A Ceres mother on Monday pleaded no contest to voluntary manslaughter and was sentenced to more than four years in prison in the 2010 drowning of her 2-year-old son, who was found dead in the deep end of the family's murky swimming pool.
Florcita Valdez, 36, initially was charged with murder in the death of her son, Aureliano Joel Valdez, along with three counts of child endangerment. The victims listed in the criminal complaint were Aureliano, Valdez's 15-year-old daughter and 9-year-old son.
The defendant agreed to a plea deal that resulted in a sentence of four years four months in prison. Along with the manslaughter charge, Valdez pleaded no contest to one count of child endangerment for not providing adequate care to her 9-year-old son when the drowning occurred.
The rest of the charges were dropped as part of the plea agreement with the prosecution. Deputy District Attorney Marlisa Ferreira told the judge that under the circumstances, this was the best agreement.
Never miss a local story.
Stanislaus County Superior Court Judge Linda McFadden told the defendant she will have to serve 85 percent of her sentence. She has served about a year of that time in county jail.
Valdez was taken into custody and criminally charged Feb. 9, 19 months after the drowning occurred July 18, 2010. The prosecutor told the judge that Valdez's children are in the care of her father.
Ceres police have said there was a fence around the pool, but the gate leading to the pool area was open when officers arrived at the home on Larson Lane in Ceres, minutes after Valdez reported her son missing. Algae in the water allowed little visibility.
Had the case reached a preliminary hearing or a trial, the prosecutor told the judge Monday that the evidence would have shown that Valdez knowingly left Aureliano in the care of his teenage sister, who has a mental disability. Ferreira said Valdez's decision knowingly put Aureliano's life at risk and ultimately caused his death.
Moment to say goodbye
Valdez used tissues to wipe away tears during the hearing, which lasted about 20 minutes. Her father and her son sat in the courtroom audience. They declined to comment.
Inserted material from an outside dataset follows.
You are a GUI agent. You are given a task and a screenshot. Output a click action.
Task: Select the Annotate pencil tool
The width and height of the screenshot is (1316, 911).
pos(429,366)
As the judge ordered the defendant to be transferred to state corrections officials, Valdez asked the judge, "Can I say goodbye to my son?" The bailiffs allowed Valdez, wearing red inmate clothing and shackles, to momentarily face the courtroom audience.
Valdez said, "I love you, son. I love you, Dad," as the bailiffs ushered her out of the courtroom.
In a bail review hearing in April, Ferreira argued in court that Valdez's relatives reported to Ceres police that the mother was neglecting her children, allowing her two boys to roam the streets alone. She said Child Protective Services had contacted Valdez nine times because the home was filthy and the neglect was "putting her children at great risks."
After numerous warnings, Valdez left Aureliano under the supervision of her daughter the evening he drowned, the prosecutor told the judge.
At the April hearing, defense attorney Stephen Foley argued that Valdez's daughter had sneaked into the pool area with neighborhood kids, without her mother's knowledge, and left the gate open. He characterized the child's death as an accident.